On the need for the establishment of the Pan-African Speaker’s Conference, Hon. Gbajabiamila noted that collective efforts at tackling challenges facing the continent have become expedient.
He said: “The motive behind this initiative is that each year we identify a theme, issue, or challenge that is pan-African in scope and we meet to deliberate on how we can work together across parliaments in Africa to tackle these continental issues and challenges.
“As heads of our respective parliamentary entities, it will also be a good platform to share experiences and expertise in different aspects of our legislative duties pertinent to the growth, development and sustenance of our economies and our societies; and on ways to enhance the capacity and impact of our parliaments on our democracies and the lives of the peoples we all represent.
“We have spent decades learning from the rest of the world, now we must begin to learn from one another.”

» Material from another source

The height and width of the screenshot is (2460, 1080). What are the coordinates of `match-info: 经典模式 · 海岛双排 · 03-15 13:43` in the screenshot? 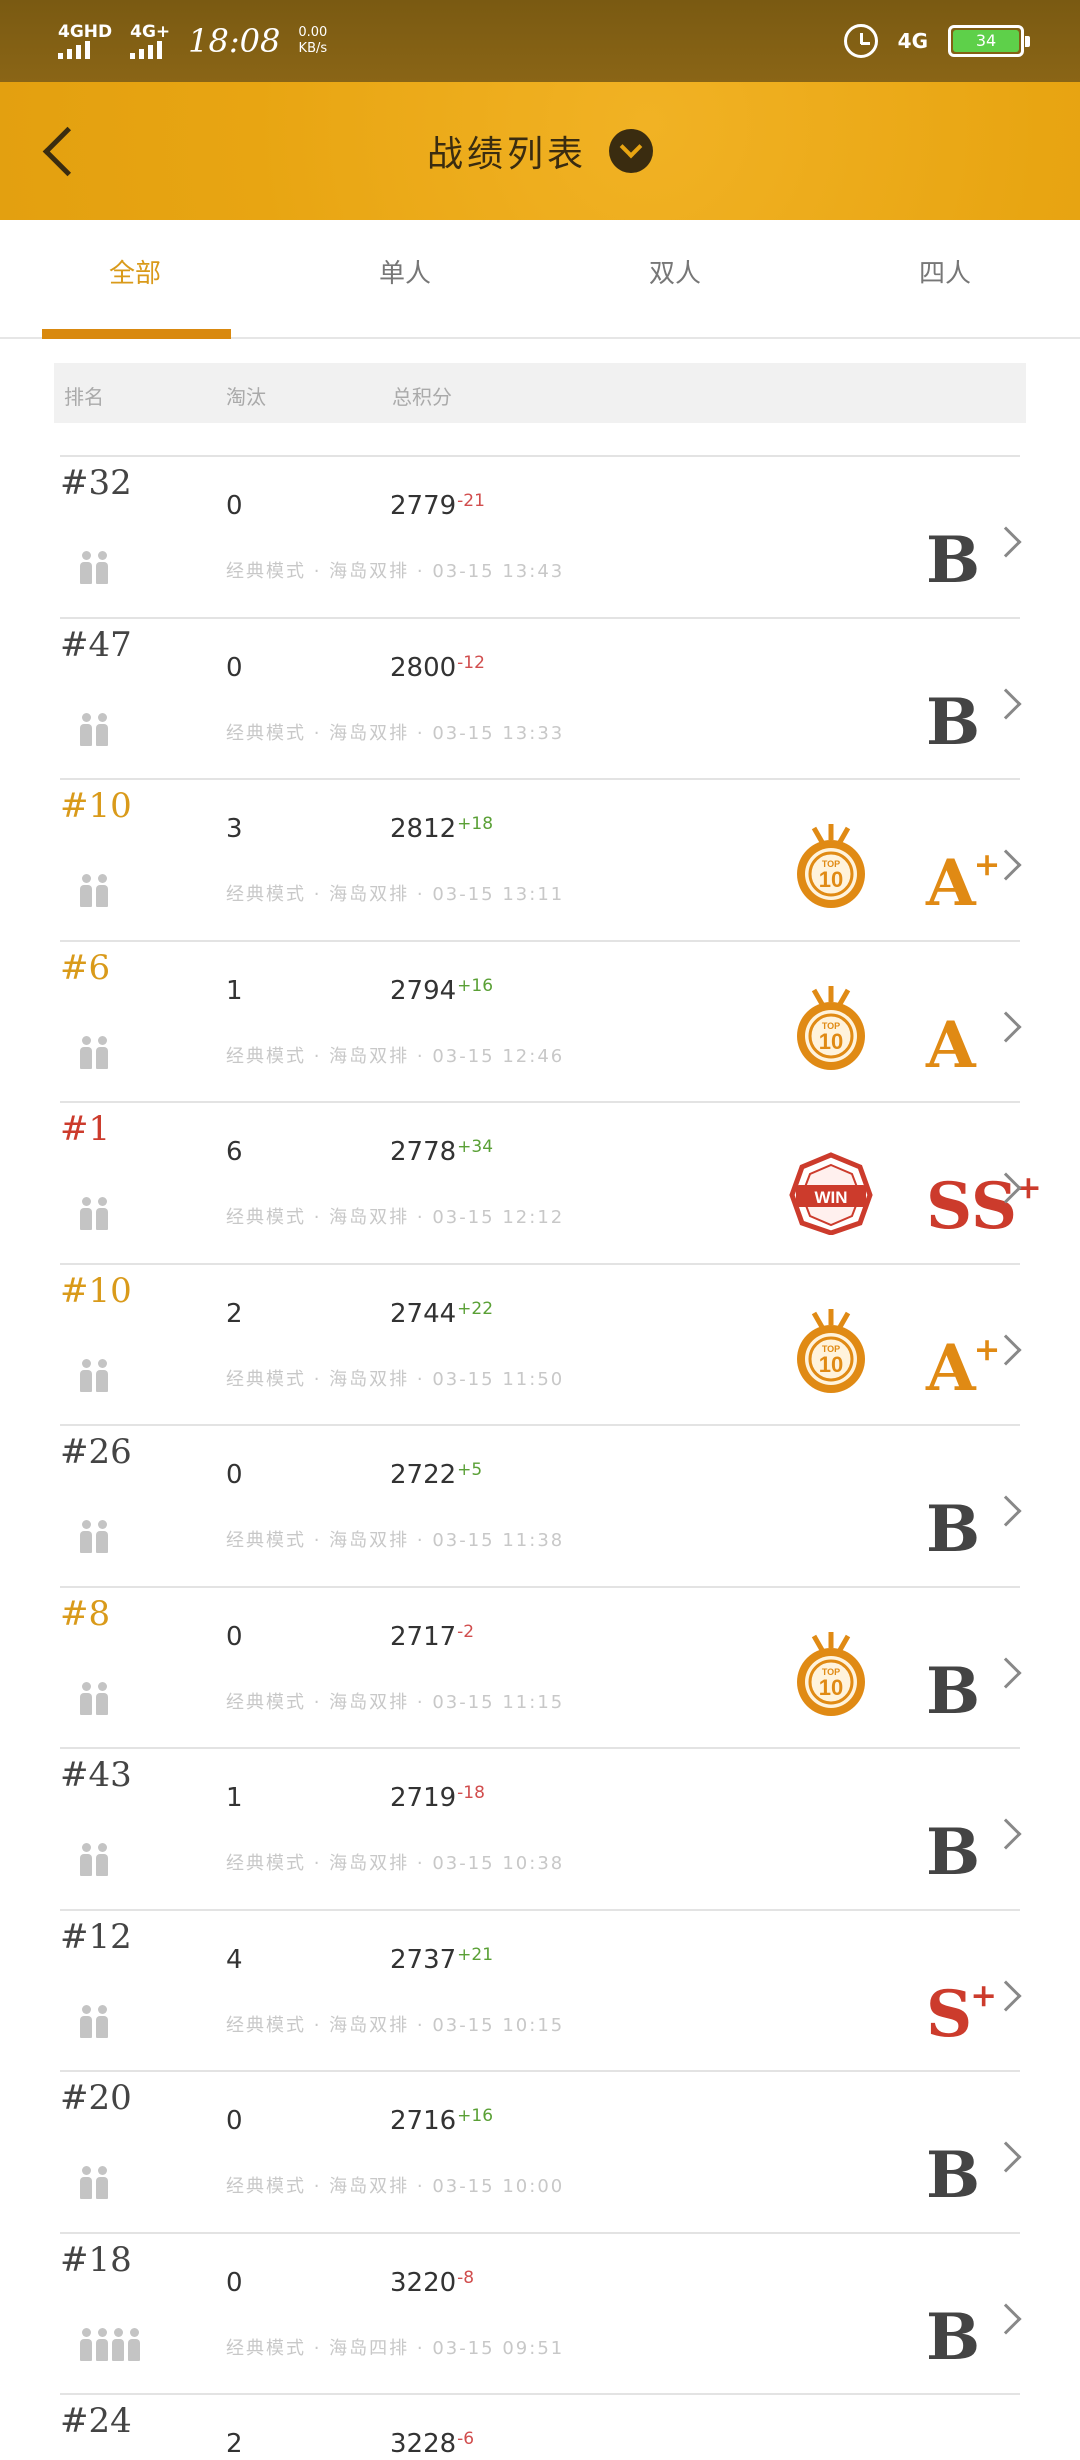 It's located at (396, 572).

Throwing his weight behind the two initiatives, Hon. Tagesse Chafo, Speaker, House of Peoples Representatives, Ethiopia, noted that though almost every government on the continent has been trying to seek debt forgiveness, this should not, however, stop the parliaments from contributing to the efforts through a platform such as this.

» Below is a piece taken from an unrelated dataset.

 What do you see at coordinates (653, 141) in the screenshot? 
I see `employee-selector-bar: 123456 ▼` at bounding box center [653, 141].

“As representatives of our people, we are to come together, advise and campaign about the issue, we don’t have to keep quiet because debt cancellation would be good for the resuscitation of our economies that have been ravaged by the COVID-19 pandemic,” he added.
In the same vein, Rt. Hon. Aaron Mike Oquaye, Speaker of Parliament, Ghana noted that the debt burden is essentially a common challenge on the continent, as most African countries have to depend on foreign loans to execute their national budgets.
He, however, noted that the Speaker’s group, in its efforts to push for debt cancellation must be able to convince the creditors about accountability if they hope to succeed.
He said: “Donor agencies are interested in accountability because they are confounded about the issue of corruption, and we must be able to give the assurance and that is why the Speakers Conference is critical. And if nothing is done, there may be no economy to service the loans”
Hon. Justin Bedan Muturi, Speaker, National Assembly, Republic of Kenya also emphasised the need for the initiative, adding that, the coronavirus pandemic has undermined most African economies because conditions attached to most of the loans have been eroded by the consequences of the novel pandemic.
On her part, Rt. Hon. Donatille Mukabalisa, Speaker, Chamber of Deputies, Rwanda, while noting that African countries depend on and heavily burdened by loans even before the pandemic, however, added that the group must be clear about the kind of debt it is seeking to address and from which partners.
While President Moustapha Niasse, AFP, President, National Assembly, Senegal also regretted that the pandemic has affected all economies on the continent negatively, he, however, suggested that opinions of members of the forum must be sought on how to solve the issues between suspension or cancellation of debt.
“We must be convinced that we have a job to do at the level of parliament,” he added.
It was also agreed that a Communique would be released in the first week of September 2020, while the campaign for implementations of the plan of action would begin in the second week of September 2020 as well.
According to the forum, the third week of September would be devoted to the planning for the 2021 conference by the Secretariat.
While it was decided that Nigeria would host the maiden edition of CoSAP chaired by Nigerian Speaker the Rt. Hon Femi Gbajabiamila, the new body is expected to meet again in the first week of September to approve the plans and swing into action.